▶ _WHAT THE EXERCISE ASKS_
Go through the records and give each one again exactly.

(Records contained in a dataset)
......
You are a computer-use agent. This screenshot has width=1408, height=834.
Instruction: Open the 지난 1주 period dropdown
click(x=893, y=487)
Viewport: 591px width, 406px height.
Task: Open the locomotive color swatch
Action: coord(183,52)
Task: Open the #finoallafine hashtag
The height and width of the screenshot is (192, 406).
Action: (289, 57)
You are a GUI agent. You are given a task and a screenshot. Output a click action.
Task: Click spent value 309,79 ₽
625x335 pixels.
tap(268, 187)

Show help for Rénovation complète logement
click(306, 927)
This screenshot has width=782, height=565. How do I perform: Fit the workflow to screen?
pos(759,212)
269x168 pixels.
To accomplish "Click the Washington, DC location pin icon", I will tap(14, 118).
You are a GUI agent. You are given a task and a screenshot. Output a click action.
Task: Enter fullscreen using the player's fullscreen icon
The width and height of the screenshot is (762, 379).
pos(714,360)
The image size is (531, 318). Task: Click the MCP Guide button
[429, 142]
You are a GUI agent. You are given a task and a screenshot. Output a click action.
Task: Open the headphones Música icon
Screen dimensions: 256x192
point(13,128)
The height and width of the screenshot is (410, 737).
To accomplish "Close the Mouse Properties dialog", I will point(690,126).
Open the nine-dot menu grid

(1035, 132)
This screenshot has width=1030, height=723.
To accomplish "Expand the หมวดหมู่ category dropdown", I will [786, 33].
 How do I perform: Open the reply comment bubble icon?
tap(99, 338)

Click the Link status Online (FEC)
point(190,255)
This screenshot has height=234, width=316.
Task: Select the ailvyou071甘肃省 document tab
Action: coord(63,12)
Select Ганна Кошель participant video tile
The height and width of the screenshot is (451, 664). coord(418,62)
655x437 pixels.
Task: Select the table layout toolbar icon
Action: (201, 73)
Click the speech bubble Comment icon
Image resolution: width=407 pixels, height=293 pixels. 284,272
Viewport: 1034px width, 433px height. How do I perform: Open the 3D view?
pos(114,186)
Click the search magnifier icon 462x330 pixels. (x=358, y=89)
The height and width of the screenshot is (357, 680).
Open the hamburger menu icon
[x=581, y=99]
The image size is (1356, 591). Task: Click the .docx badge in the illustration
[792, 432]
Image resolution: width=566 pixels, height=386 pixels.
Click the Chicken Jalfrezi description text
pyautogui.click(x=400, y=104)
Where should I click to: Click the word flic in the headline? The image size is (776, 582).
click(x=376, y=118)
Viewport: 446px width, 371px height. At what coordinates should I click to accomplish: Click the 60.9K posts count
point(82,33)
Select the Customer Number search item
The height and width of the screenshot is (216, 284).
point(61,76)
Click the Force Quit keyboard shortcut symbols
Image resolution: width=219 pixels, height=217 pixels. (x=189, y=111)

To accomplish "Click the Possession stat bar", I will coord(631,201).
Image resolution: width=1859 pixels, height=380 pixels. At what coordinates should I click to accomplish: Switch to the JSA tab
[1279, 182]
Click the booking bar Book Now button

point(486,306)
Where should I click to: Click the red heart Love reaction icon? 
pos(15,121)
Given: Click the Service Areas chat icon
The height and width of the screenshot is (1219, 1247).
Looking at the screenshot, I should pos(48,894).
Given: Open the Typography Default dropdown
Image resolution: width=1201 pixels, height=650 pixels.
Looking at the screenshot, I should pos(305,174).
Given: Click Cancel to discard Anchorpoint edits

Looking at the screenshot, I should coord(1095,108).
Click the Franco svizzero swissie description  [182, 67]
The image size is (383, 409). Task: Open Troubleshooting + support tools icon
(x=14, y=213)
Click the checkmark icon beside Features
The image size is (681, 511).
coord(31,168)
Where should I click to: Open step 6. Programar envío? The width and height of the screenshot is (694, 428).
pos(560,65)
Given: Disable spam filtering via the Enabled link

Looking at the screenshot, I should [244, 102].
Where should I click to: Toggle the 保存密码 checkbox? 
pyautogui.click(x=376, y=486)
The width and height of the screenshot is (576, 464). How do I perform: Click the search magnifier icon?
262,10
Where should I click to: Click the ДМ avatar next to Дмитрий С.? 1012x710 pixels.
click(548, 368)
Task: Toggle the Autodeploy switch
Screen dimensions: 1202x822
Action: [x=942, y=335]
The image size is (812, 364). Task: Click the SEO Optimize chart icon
......
▶ _OUTPUT BELOW_
You are a computer-use agent. This screenshot has width=1408, height=834.
Instruction: Open the 지난 1주 period dropdown
click(x=893, y=487)
Viewport: 591px width, 406px height.
Task: Open the locomotive color swatch
Action: coord(183,52)
Task: Open the #finoallafine hashtag
The height and width of the screenshot is (192, 406).
Action: (289, 57)
You are a GUI agent. You are given a task and a screenshot. Output a click action.
Task: Click spent value 309,79 ₽
625x335 pixels.
tap(268, 187)

Show help for Rénovation complète logement
click(306, 927)
This screenshot has width=782, height=565. How do I perform: Fit the workflow to screen?
pos(759,212)
269x168 pixels.
To accomplish "Click the Washington, DC location pin icon", I will tap(14, 118).
You are a GUI agent. You are given a task and a screenshot. Output a click action.
Task: Enter fullscreen using the player's fullscreen icon
The width and height of the screenshot is (762, 379).
pos(714,360)
The image size is (531, 318). Task: Click the MCP Guide button
[429, 142]
You are a GUI agent. You are given a task and a screenshot. Output a click action.
Task: Open the headphones Música icon
Screen dimensions: 256x192
point(13,128)
The height and width of the screenshot is (410, 737).
To accomplish "Close the Mouse Properties dialog", I will point(690,126).
Open the nine-dot menu grid

(1035, 132)
This screenshot has width=1030, height=723.
To accomplish "Expand the หมวดหมู่ category dropdown", I will [786, 33].
 How do I perform: Open the reply comment bubble icon?
tap(99, 338)

Click the Link status Online (FEC)
point(190,255)
This screenshot has height=234, width=316.
Task: Select the ailvyou071甘肃省 document tab
Action: coord(63,12)
Select Ганна Кошель participant video tile
The height and width of the screenshot is (451, 664). coord(418,62)
655x437 pixels.
Task: Select the table layout toolbar icon
Action: (201, 73)
Click the speech bubble Comment icon
Image resolution: width=407 pixels, height=293 pixels. 284,272
Viewport: 1034px width, 433px height. How do I perform: Open the 3D view?
pos(114,186)
Click the search magnifier icon 462x330 pixels. (x=358, y=89)
The height and width of the screenshot is (357, 680).
Open the hamburger menu icon
[x=581, y=99]
The image size is (1356, 591). Task: Click the .docx badge in the illustration
[792, 432]
Image resolution: width=566 pixels, height=386 pixels.
Click the Chicken Jalfrezi description text
pyautogui.click(x=400, y=104)
Where should I click to: Click the word flic in the headline? The image size is (776, 582).
click(x=376, y=118)
Viewport: 446px width, 371px height. At what coordinates should I click to accomplish: Click the 60.9K posts count
point(82,33)
Select the Customer Number search item
The height and width of the screenshot is (216, 284).
point(61,76)
Click the Force Quit keyboard shortcut symbols
Image resolution: width=219 pixels, height=217 pixels. (x=189, y=111)

To accomplish "Click the Possession stat bar", I will coord(631,201).
Image resolution: width=1859 pixels, height=380 pixels. At what coordinates should I click to accomplish: Switch to the JSA tab
[1279, 182]
Click the booking bar Book Now button

point(486,306)
Where should I click to: Click the red heart Love reaction icon? 
pos(15,121)
Given: Click the Service Areas chat icon
The height and width of the screenshot is (1219, 1247).
Looking at the screenshot, I should pos(48,894).
Given: Open the Typography Default dropdown
Image resolution: width=1201 pixels, height=650 pixels.
Looking at the screenshot, I should pos(305,174).
Given: Click Cancel to discard Anchorpoint edits

Looking at the screenshot, I should coord(1095,108).
Click the Franco svizzero swissie description  [182, 67]
The image size is (383, 409). Task: Open Troubleshooting + support tools icon
(x=14, y=213)
Click the checkmark icon beside Features
The image size is (681, 511).
coord(31,168)
Where should I click to: Open step 6. Programar envío? The width and height of the screenshot is (694, 428).
pos(560,65)
Given: Disable spam filtering via the Enabled link

Looking at the screenshot, I should [244, 102].
Where should I click to: Toggle the 保存密码 checkbox? 
pyautogui.click(x=376, y=486)
The width and height of the screenshot is (576, 464). How do I perform: Click the search magnifier icon?
262,10
Where should I click to: Click the ДМ avatar next to Дмитрий С.? 1012x710 pixels.
click(548, 368)
Task: Toggle the Autodeploy switch
Screen dimensions: 1202x822
Action: [x=942, y=335]
The image size is (812, 364). Task: Click the SEO Optimize chart icon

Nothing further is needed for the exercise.